Its staff are the point of contact with customers, so they in turn work hard by supplying fasteners to precise specifications to factories around the World when they need them.
I held Trifast shares for over a decade in the belief that it would progress by doing the right thing, but eventually, I lost faith…
Note: This chart shows trades in the model Share Sleuth portfolio Richard manages for Interactive Investor.
The numbers, ROCE, profit margin and cash conversion, were not consistently good, and as I cast around for reasons why, I settled on scale.
Trifast was trying very hard to expand, principally by buying other fastener manufacturers, but it was still only 1% of a very fragmented global market in which rivals were also trying to put customers first and scale up.
Unlike Home Depot and Howdens, it did not have a unique focus implanted in its strategy by visionary founders, that would make it especially attractive to customers. To my mind, it was sustaining an adequate business, but not a particularly special one.

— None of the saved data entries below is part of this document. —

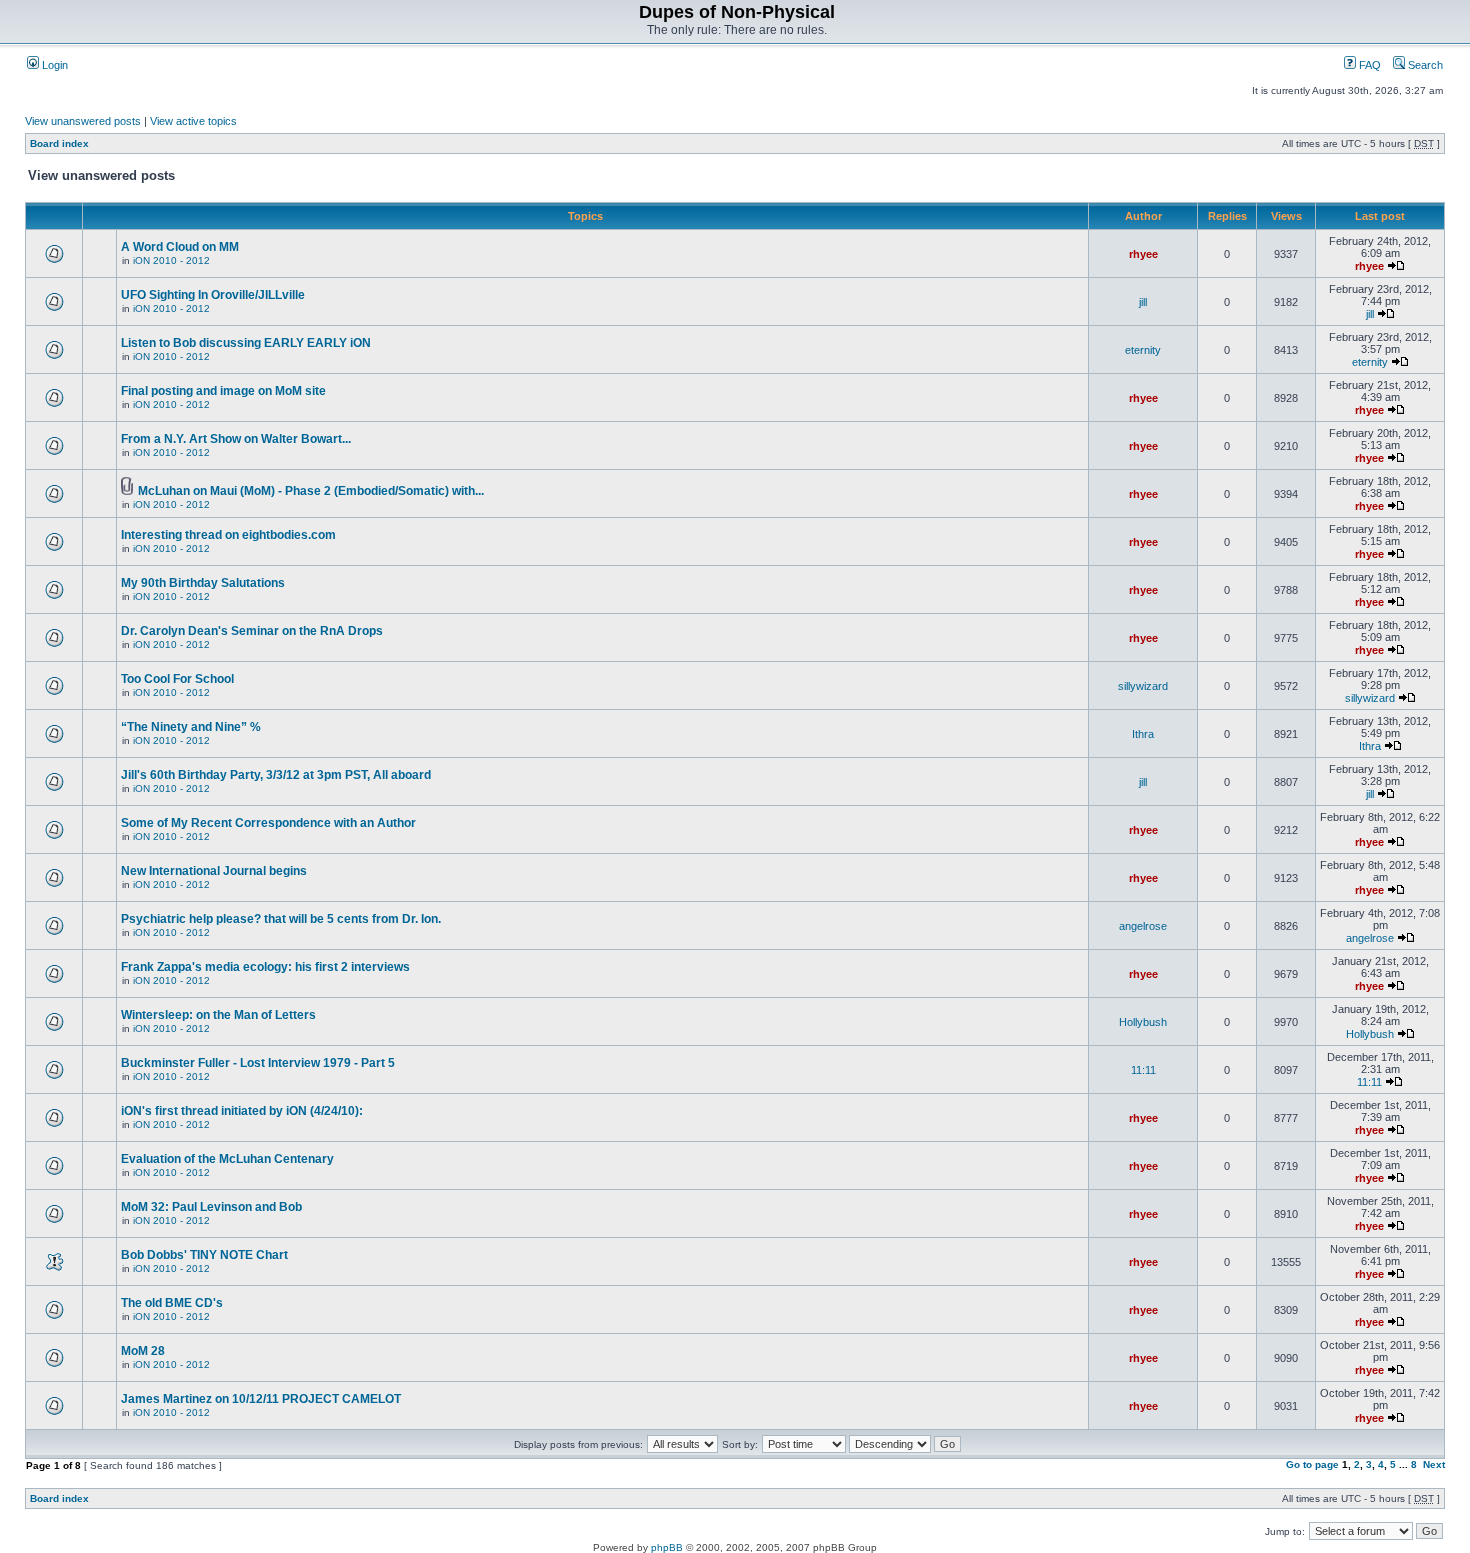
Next (1434, 1464)
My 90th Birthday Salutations (203, 583)
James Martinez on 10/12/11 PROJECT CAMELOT (261, 1399)
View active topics (193, 121)
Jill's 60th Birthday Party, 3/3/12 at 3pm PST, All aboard (276, 775)
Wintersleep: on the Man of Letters (218, 1015)
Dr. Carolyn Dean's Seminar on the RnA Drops (252, 631)
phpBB (667, 1547)
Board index (59, 143)
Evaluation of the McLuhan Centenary (227, 1159)
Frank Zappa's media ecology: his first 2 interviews (265, 967)
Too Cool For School (177, 679)
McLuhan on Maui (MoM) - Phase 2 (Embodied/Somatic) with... (311, 491)
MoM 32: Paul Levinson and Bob (211, 1207)
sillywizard (1143, 686)
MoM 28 (143, 1351)
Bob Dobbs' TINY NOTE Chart (204, 1255)
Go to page (1312, 1464)
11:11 (1143, 1070)
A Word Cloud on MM (180, 247)
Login (53, 65)
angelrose (1143, 926)
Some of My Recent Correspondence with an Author (268, 823)
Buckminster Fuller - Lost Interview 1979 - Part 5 (258, 1063)
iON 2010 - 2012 (171, 260)
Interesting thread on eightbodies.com (228, 535)
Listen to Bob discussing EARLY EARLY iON (246, 343)
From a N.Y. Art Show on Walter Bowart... (236, 439)
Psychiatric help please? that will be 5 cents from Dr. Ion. (281, 919)
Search (1424, 65)
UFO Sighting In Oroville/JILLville (213, 295)
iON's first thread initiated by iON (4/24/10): (242, 1111)
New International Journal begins (214, 871)
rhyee (1143, 254)
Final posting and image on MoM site (223, 391)
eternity (1143, 350)
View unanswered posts (83, 121)
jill (1143, 302)
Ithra (1143, 734)
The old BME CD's (172, 1303)
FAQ (1368, 65)
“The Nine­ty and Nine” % (191, 727)
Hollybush (1143, 1022)
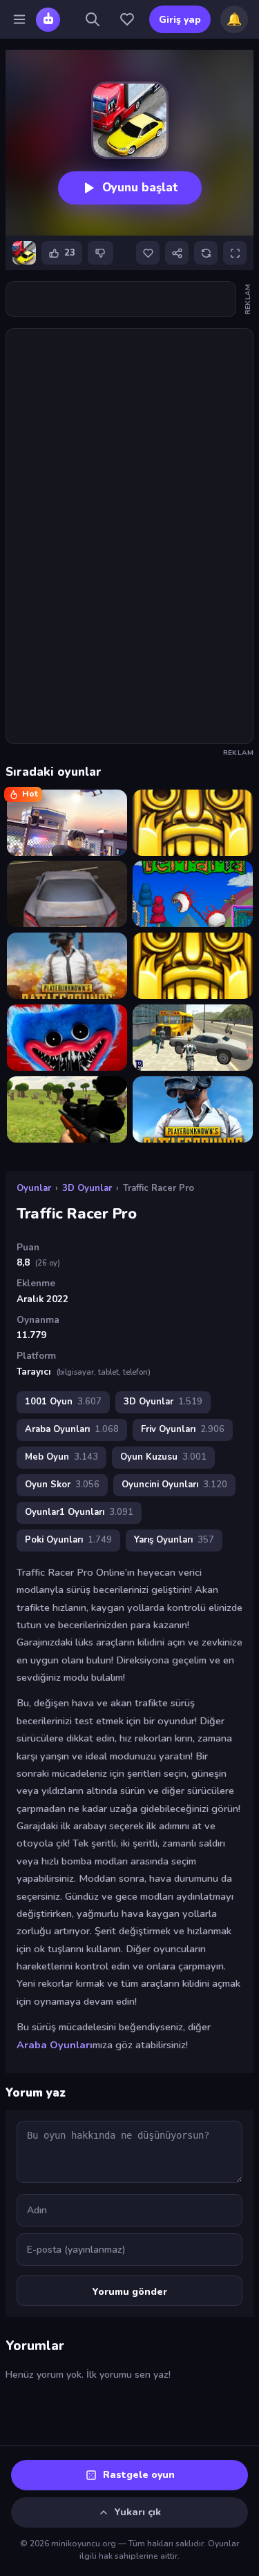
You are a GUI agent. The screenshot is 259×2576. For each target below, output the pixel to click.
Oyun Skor (62, 1484)
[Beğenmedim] (100, 253)
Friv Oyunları (182, 1429)
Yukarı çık (138, 2512)
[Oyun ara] (92, 19)
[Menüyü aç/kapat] (19, 19)
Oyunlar (34, 1188)
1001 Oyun (63, 1401)
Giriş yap (180, 19)
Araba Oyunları (72, 1429)
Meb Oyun (61, 1457)
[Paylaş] (177, 253)
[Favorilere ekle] (148, 253)
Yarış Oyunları (174, 1540)
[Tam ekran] (235, 253)
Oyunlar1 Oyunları (79, 1512)
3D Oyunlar (87, 1188)
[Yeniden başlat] (206, 253)
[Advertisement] (121, 299)
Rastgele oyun (139, 2474)
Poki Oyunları (68, 1540)
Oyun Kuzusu (163, 1457)
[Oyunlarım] (127, 19)
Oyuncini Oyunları (174, 1484)
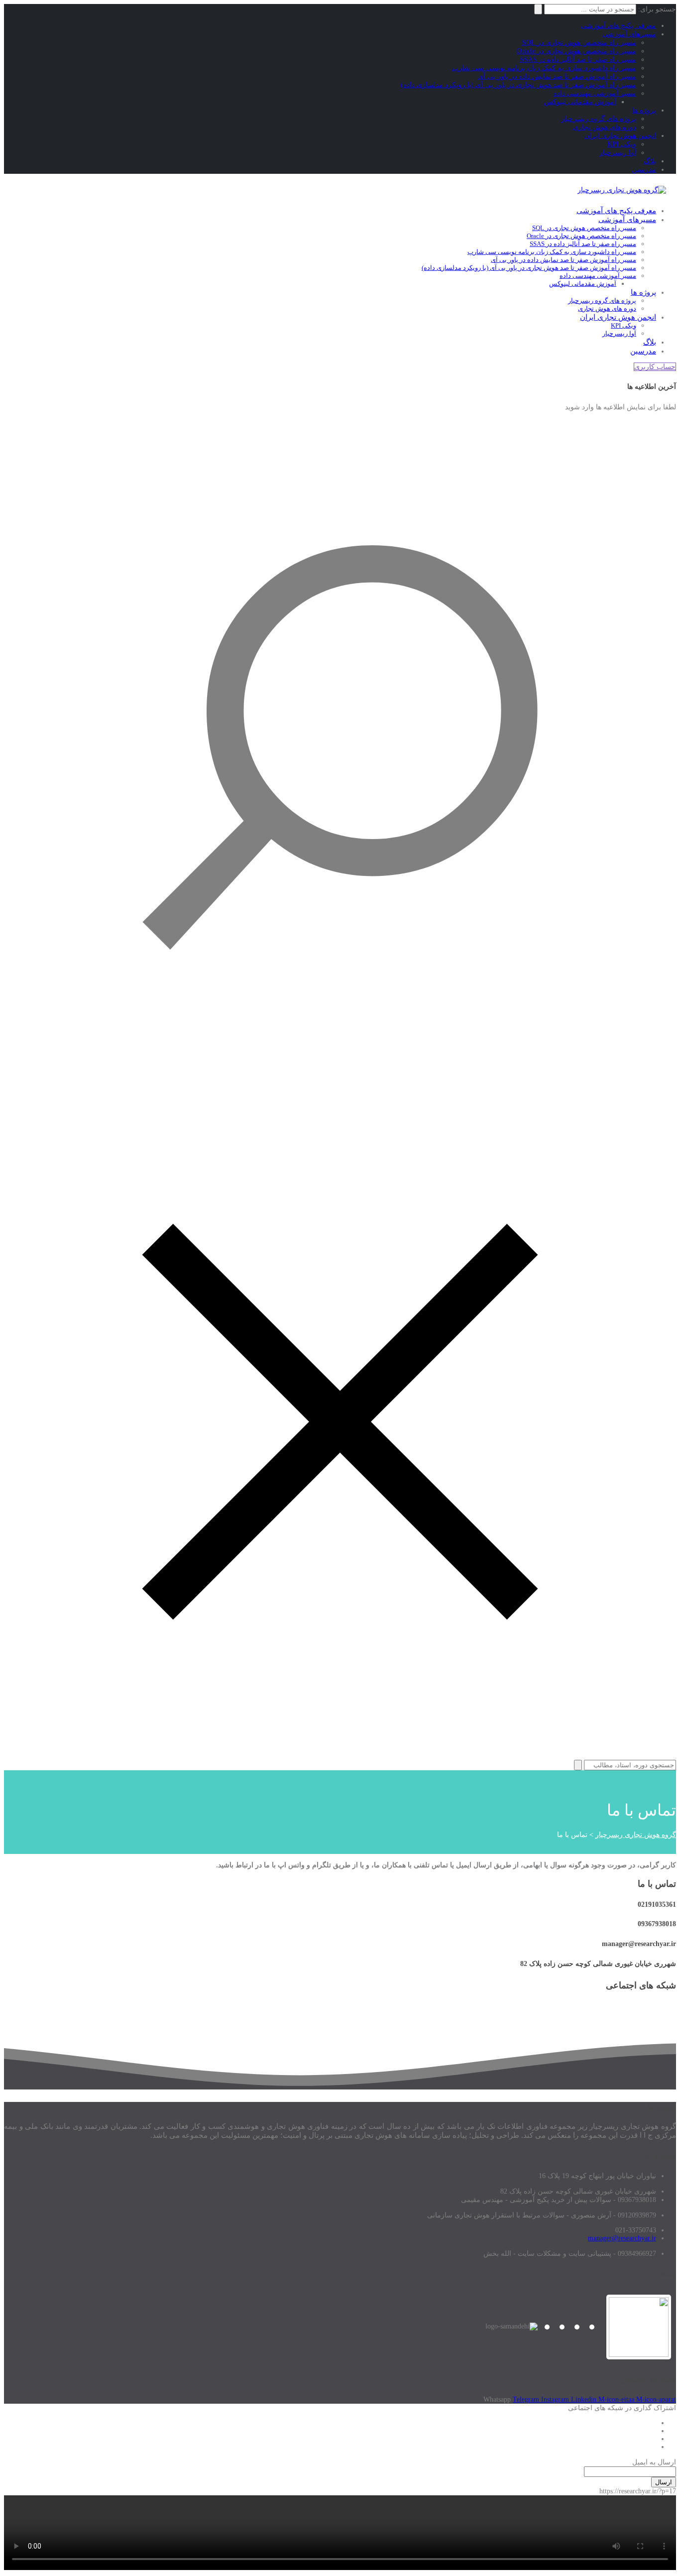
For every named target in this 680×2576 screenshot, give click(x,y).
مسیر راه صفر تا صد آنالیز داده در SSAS (578, 59)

I thought it was not profitable enough to do right by its staff, customers and suppliers, scale up, and also reward another category of stakeholder, shareholders, sufficiently.
Fairness is not a panacea. Trifast is an ordinary business and being fair to stakeholders is not going to, by itself, turn it into a great one.
As we search for companies to invest in for decades, we need the numbers, the strategy, and a culture of fairness to give us confidence a business is both exceptional and sustainable.
Fairness is a condition of greatness, but not a guarantee of one.